Again. Well said. The Plaintiff in your cited case simply has to make a Motion to the Court for the ‘tribe’ to produce the Amendment to the Constitution to make their ‘position’ of immunity true because of they are U.S./State citizens claiming to be a ‘sovereign Indian tribe’ and cannot be sued. No common law-state or federal-can be in conflict with the United States Constitution. The "Indian tribes’ assertion they are a ‘sovereign Indian nation’ has to flow from the Constitution whereby a select group of U.S./State citizens with “Indian ancestry/race” are distinguishable because of their ‘claimed sovereignty!’
“The general rule is that an unconstitutional statute, though having the form and the name of law, is in reality no law, but is wholly void and ineffective for any purpose since unconstitutionality dates from the time of its enactment and not merely from the date of the decision so branding it; an unconstitutional law, in legal contemplation, is as inoperative as if it had never been passed … An unconstitutional law is void. (16 Am. Jur. 2d, Sec. 178)”
If I’m Allergan transferring patents to the tribe, you bet your ass my transfer contract with the tribe includes an express waiver of tribal sovereign immunity and consent to suit in a non-tribal court in the event the tribe does something like put the patents in the public domain.

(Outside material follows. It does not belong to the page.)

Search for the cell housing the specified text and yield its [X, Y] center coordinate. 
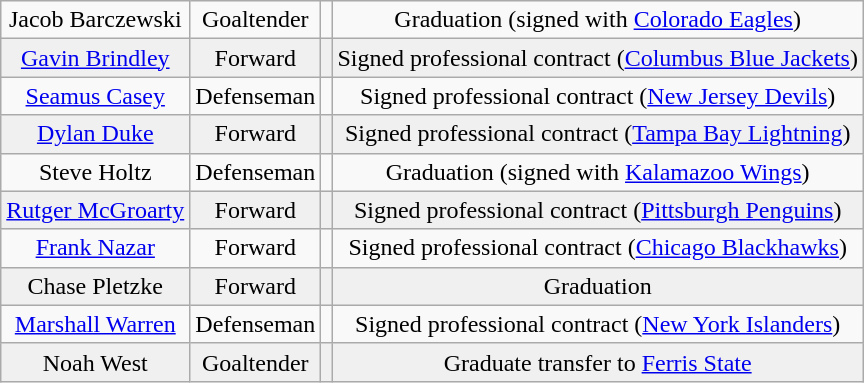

Title 25 of the US Code is wholesale unconstitutional? I was going to spend some time writing a detailed reply to you, but it’s pretty clear that would be a waste of my time.
Myths and Realities of Tribal Sovereignty: The Law and Economics of Indian Self-Rule
The last three decades have witnessed a remarkable resurgence of the American Indian nations in the United States. The foundation of this resurgence has been the exercise of self-government – sovereignty – by the more than 560 federally-recognized tribes in the U.S. In this study, we explore legal and economic dimensions of current perceptions of and debates over the nature and extent of tribal self-rule in the United States. Our objective is to clarify and illuminate by distinguishing between myth and reality. We address key threads of thought and assumption that pervade, accurately or inaccurately, discussions in the public policy arena. What emerges is a picture in which tribes do exercise substantial, albeit limited, sovereignty. This sovereignty is not a set of “special” rights. Rather, its roots lie in the fact that Indian nations pre-exist the United States and their sovereignty has been diminished, but not terminated. Tribal sovereignty is recognized and protected by the U.S. Constitution, legal precedent, and treaties, as well as applicable principles of human rights.